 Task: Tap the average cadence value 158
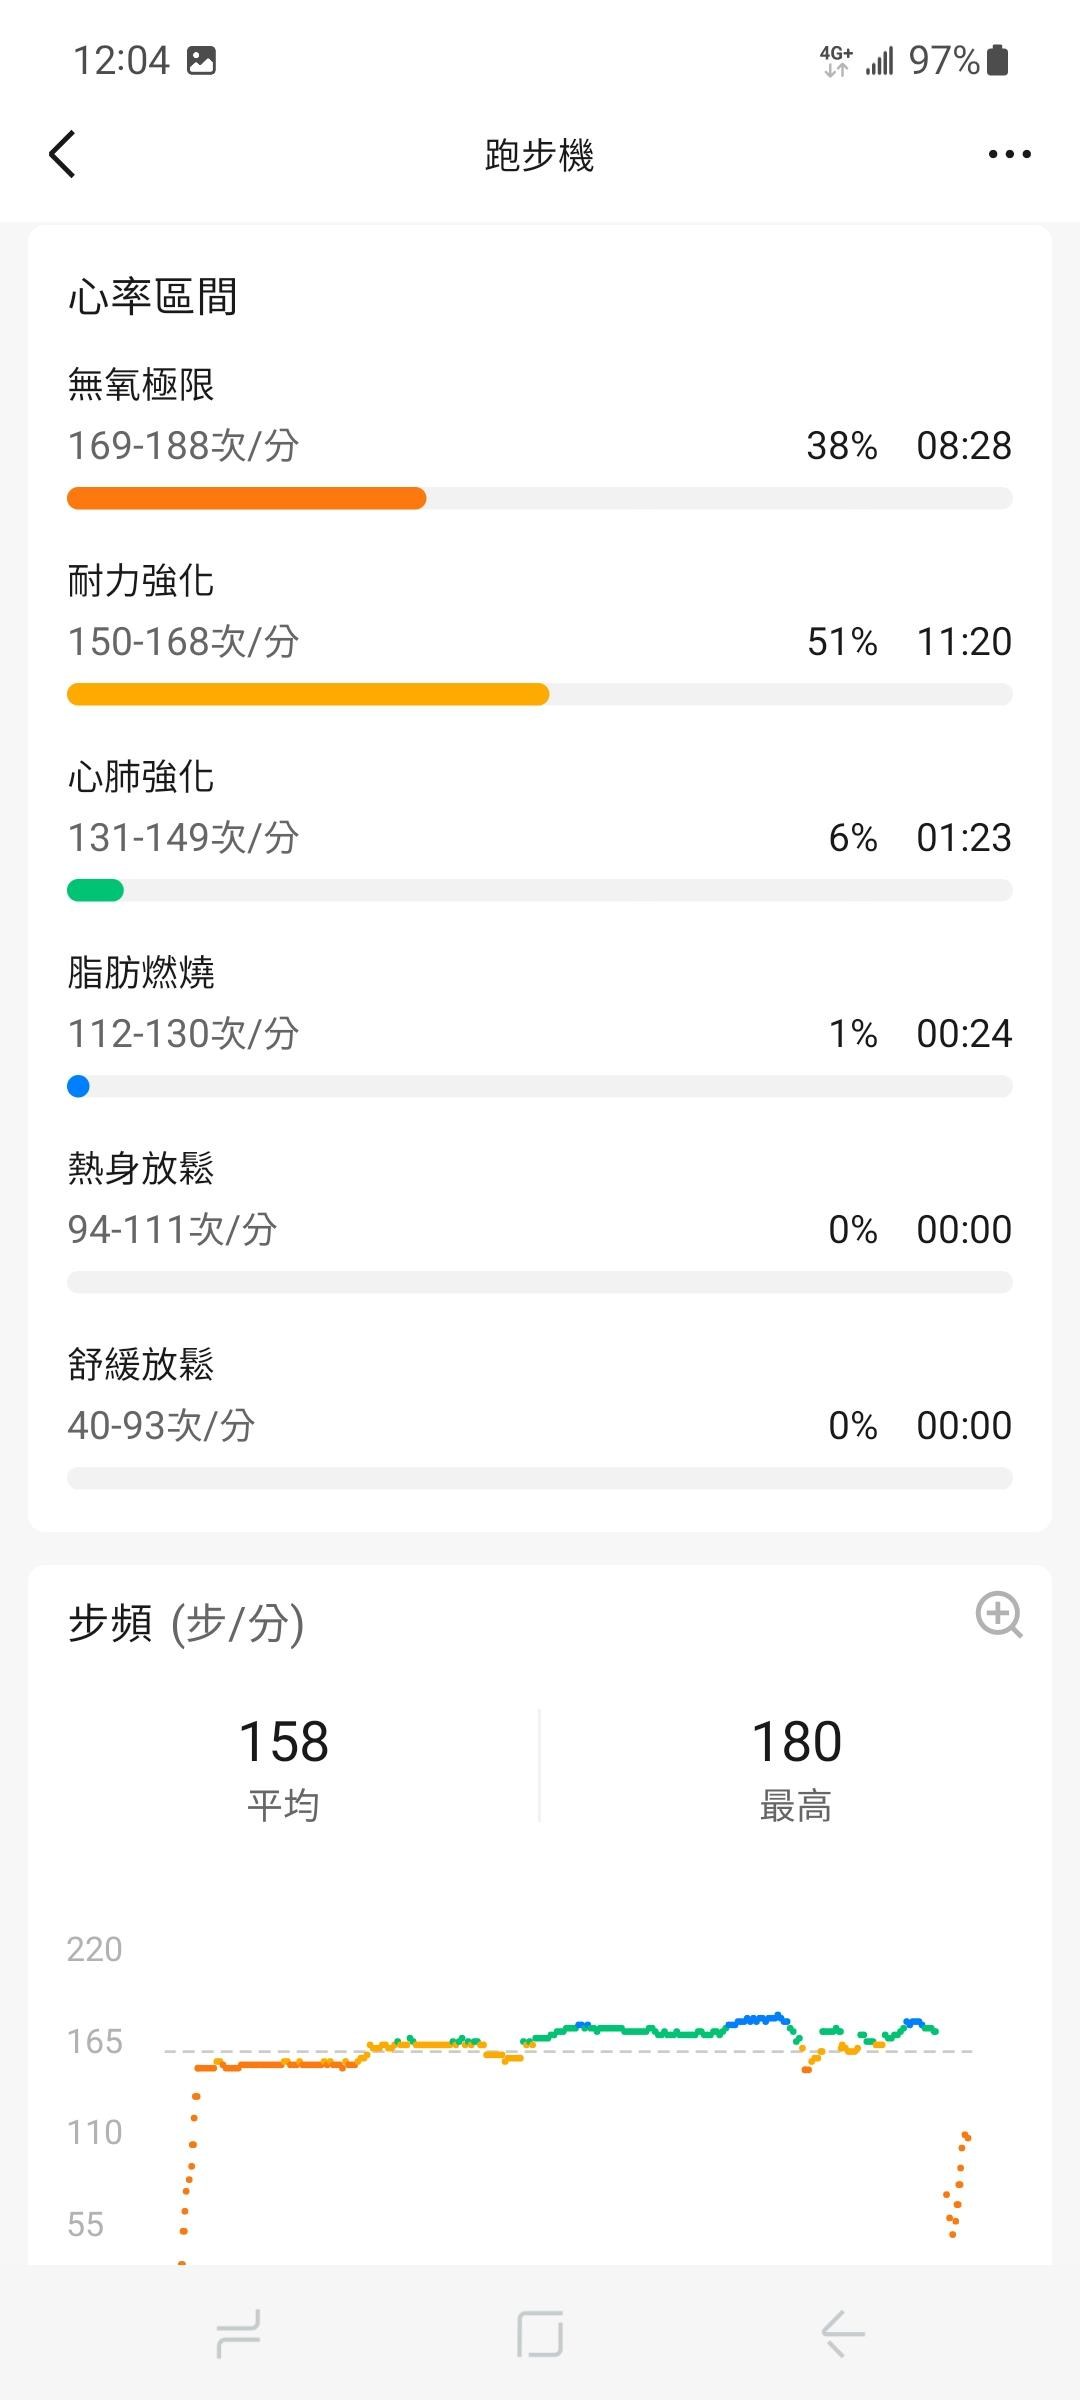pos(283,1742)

◇ ◇ ◇ ◇ ◇ ◇ ◇

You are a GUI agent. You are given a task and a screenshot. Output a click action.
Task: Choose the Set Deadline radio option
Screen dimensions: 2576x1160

◇ ◇ ◇ ◇ ◇ ◇ ◇

■ **Stated exercise**:
Can you render the item lines as a Markdown table with the columns Row and Item line, omitting blank lines? Begin at the line that contains "You are a GUI" and stop after the line that contains "Screen dimensions: 2576x1160".

■ **Finished answer**:
| Row | Item line |
|---|---|
| 1 | You are a GUI agent. You are given a task and a screenshot. Output a click action. |
| 2 | Task: Choose the Set Deadline radio option |
| 3 | Screen dimensions: 2576x1160 |